Task: Copy out the records again, starting with the line that contains "Where should I" and continuing through the end of the records. Leave the pictures out of your copy.

[Records from a data collection]
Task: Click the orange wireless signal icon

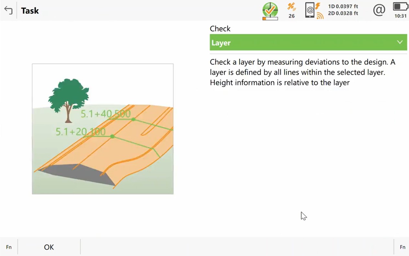Action: tap(320, 15)
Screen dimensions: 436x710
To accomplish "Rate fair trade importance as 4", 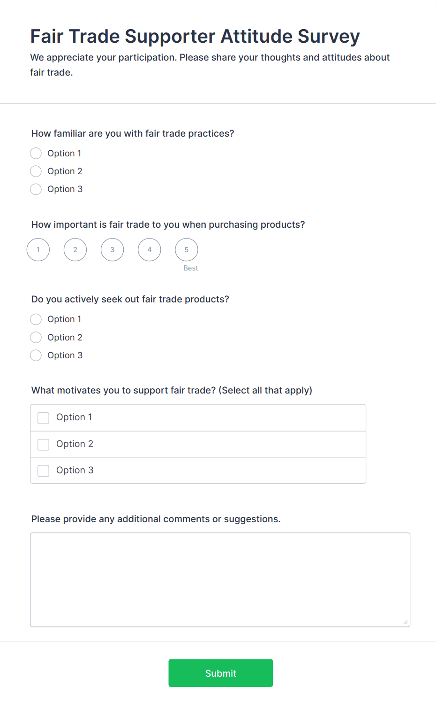I will click(x=150, y=250).
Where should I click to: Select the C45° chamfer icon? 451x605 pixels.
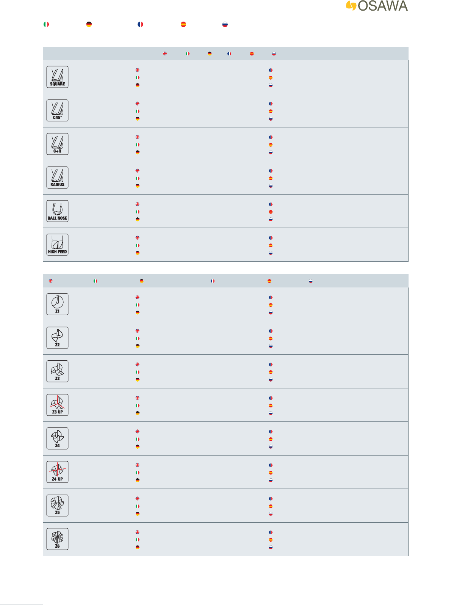[x=57, y=110]
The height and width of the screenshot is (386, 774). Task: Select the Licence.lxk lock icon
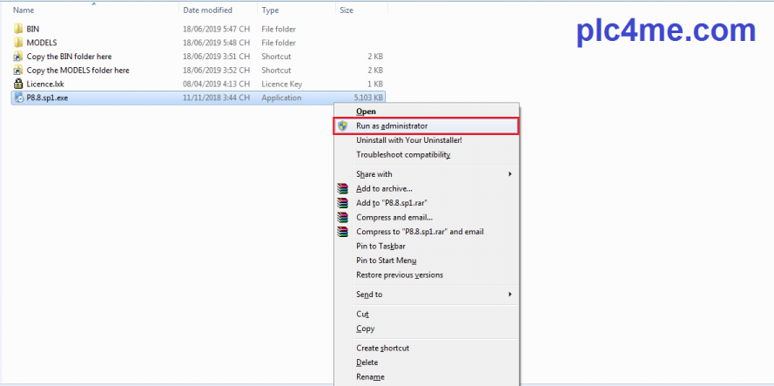click(x=18, y=84)
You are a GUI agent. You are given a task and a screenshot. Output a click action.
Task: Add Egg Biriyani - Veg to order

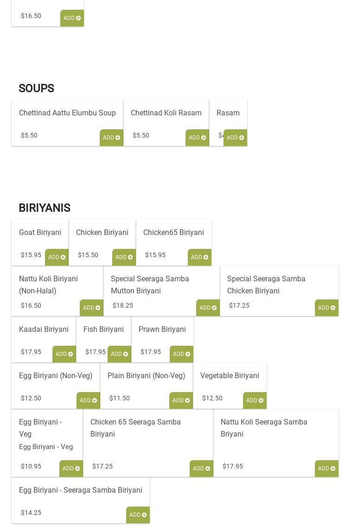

Solution to this exercise:
Where should I click to: Select the C45° chamfer icon? 451x605 pixels.
[x=57, y=110]
The height and width of the screenshot is (386, 774). Task: Select the Licence.lxk lock icon
click(x=18, y=84)
You are a GUI agent. You are given a task and a screenshot. Output a click action.
Task: Add Egg Biriyani - Veg to order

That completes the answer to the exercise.